Randy heard moaning. The sound echoed in his head, but his bedroom was quiet except for the scratching of a branch swishing across his window like a broom sweeping a porch.
His throat felt raw, as if a blunt knife had scrapped his larynx. His joints ached. Randy was sure he had cried out loud. Yet, no one else in the house stirred, and he thought his mother would have wakened if she had heard him yell. She was a light sleeper; always alert to sounds from his little brother who often had trouble breathing. He shifted on the bed and his leg throbbed. He stretched to massage the cramp, his fingers skimming over the bark-like scar tissue at his right knee.
Randy remembered his nightmare and the reason for his cry. Again he had dreamed of racing his two-stroke 250 motorcycle; speeding through the motocross course like a jet in flight. Did rock stars on Ecstasy feel this good? He heard the deafening roaring, drowning the arena in sound from half a dozen engines firing without the restriction of a muffler. His eardrums protested, but he exhilarated in the sound. Exhaust fumes choked his throat; he swallowed, savoring the taste. He bumped over quads, pushing the throttle of his 250. He flew over the whoops, gaining air, wishing his bike never had to touch the ground. Randy sat balanced perfectly mimicking the best rider of an Olympic jumping horse. The adrenalin made him tingle like every Christmas morning, every Fourth of July, every birthday had combined into one tidal wave rush of positive emotion.
The dream shifted into nightmare. He heard the other rider roaring up behind him. He knew he should never look back, he had trained himself to never to look back because he had to focus on the track ahead, but he felt the competitor’s bike approaching as amplified noise vibrated in his helmet. He had to look. He saw the other bike gaining fast, only a few feet behind him, and he did not notice the 180 degree turn with the high berm on his right.
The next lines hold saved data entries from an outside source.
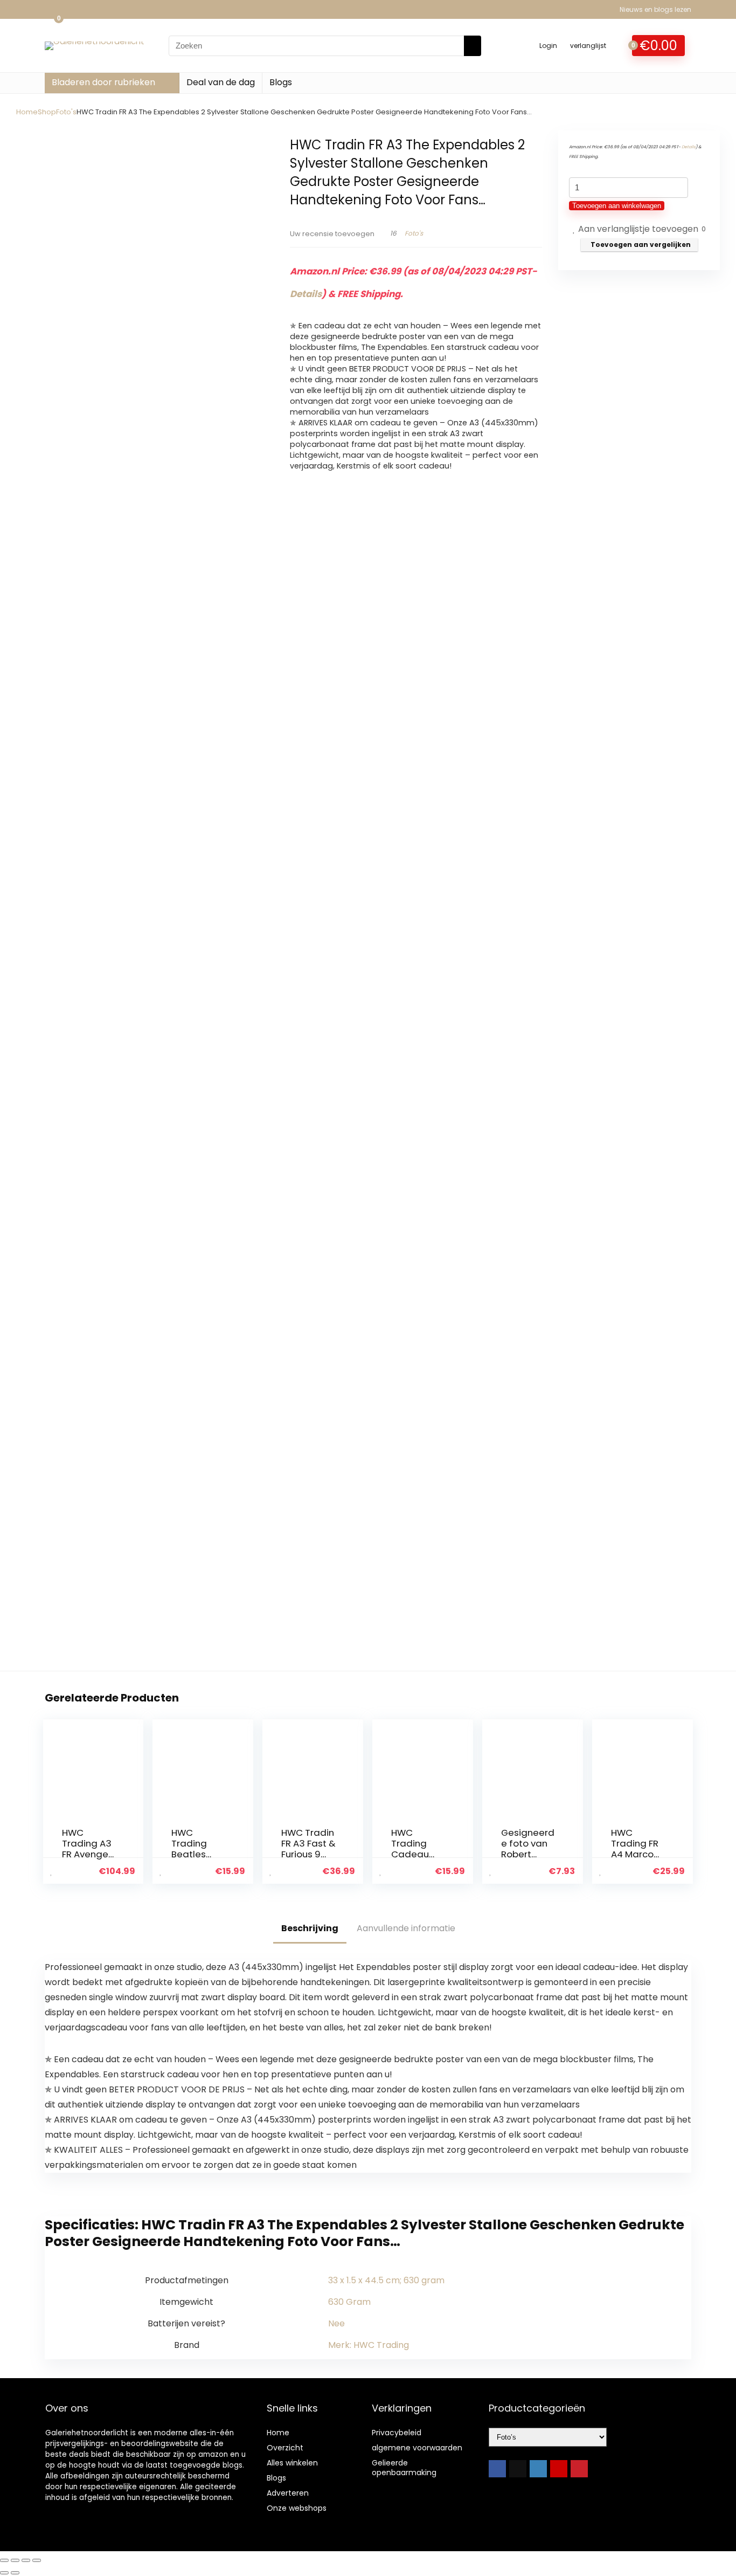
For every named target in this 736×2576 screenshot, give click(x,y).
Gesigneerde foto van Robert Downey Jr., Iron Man (527, 1854)
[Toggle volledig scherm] (15, 2560)
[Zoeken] (472, 46)
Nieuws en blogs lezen (655, 9)
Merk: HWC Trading (368, 2345)
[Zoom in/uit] (4, 2560)
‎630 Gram (349, 2302)
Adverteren (288, 2493)
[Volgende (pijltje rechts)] (15, 2572)
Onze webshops (297, 2508)
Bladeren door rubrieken (103, 82)
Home (27, 112)
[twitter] (517, 2468)
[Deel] (26, 2560)
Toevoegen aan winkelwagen (616, 206)
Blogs (280, 82)
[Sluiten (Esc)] (36, 2560)
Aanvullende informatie (406, 1928)
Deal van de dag (220, 82)
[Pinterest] (579, 2468)
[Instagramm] (538, 2468)
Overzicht (285, 2447)
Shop (47, 112)
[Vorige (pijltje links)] (4, 2572)
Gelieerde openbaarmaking (404, 2467)
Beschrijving (309, 1928)
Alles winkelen (292, 2462)
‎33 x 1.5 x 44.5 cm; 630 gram (386, 2280)
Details (306, 293)
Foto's (66, 112)
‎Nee (336, 2323)
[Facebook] (497, 2468)
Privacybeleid (396, 2432)
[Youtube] (558, 2468)
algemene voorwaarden (417, 2447)
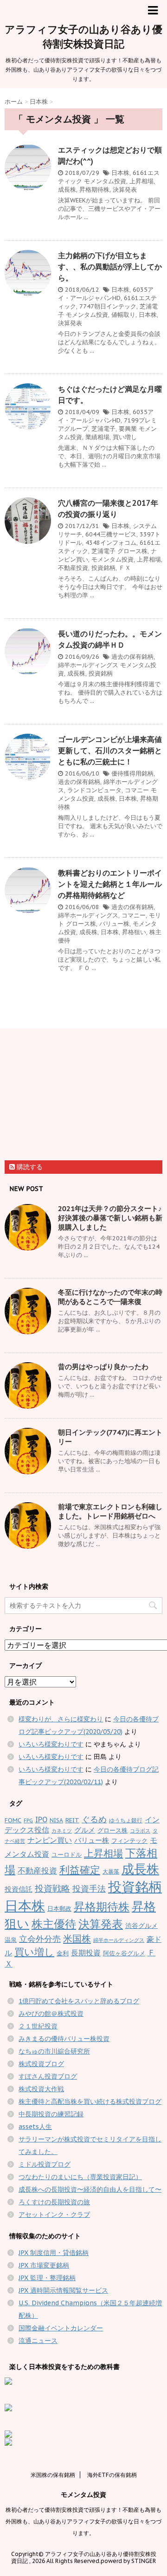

In the nightmare it morphed out of the ground, like a brick wall suddenly sprouting from an open pasture. Randy leaned into the berm, dragging his handlebars into the ground, trying to avoid the other rider. Fast. Fast. He slid dangerously up against the dirt wall, now made of concrete. He couldn’t keep traction, and the bike leaned against him, a dead weight pressing him into the solid surface with the machine over him, crushing him, burying him. He had no time to think, nor did the rider behind him who raced up beside him against the wall, pressing Randy’s bike upward, flinging boy and machine into an impossible heap. Immobile and twisted under his bike, Randy realized he was not riding his own two-stroke 250, but a much larger 450. He felt the other rider hurtle by his bike; past him, crunching bones as he passed. In the dream world that rider mounted a miniature tank, not a motorcycle. Randy wanted to scream but he had no air for his lungs, and his body had become a collection of twigs snapping under the weight of thundering machines.
The boy woke up. Had he screamed as he relived and reimagined his accident? He thought so.
Randy rubbed his right knee, hard, until it hurt and he felt tears had squeezed from the corners of his eyes. He jerked open the drawer of his nightstand and pulled out the crumpled figure of a brown plush pony. He hugged the toy; then pushed it under his cotton sheet until the soft material massaged his aching knee. His room felt suffocating. He had spent too many months cloistered in misery with only a few electronics, and some half-used school books for company. The room smelled of sour sweat, and too little showering. Randy felt a wave of disgust for the way he had let himself exist. He finally fell asleep again promising himself, “Tomorrow I’ll finally go and see Boomer.” The thought was a warm blanket on a cold winter night, and Randy drifted into unremembered dreams, the plush toy at his side, clenched in his hand against his right thigh above the mutilated knee.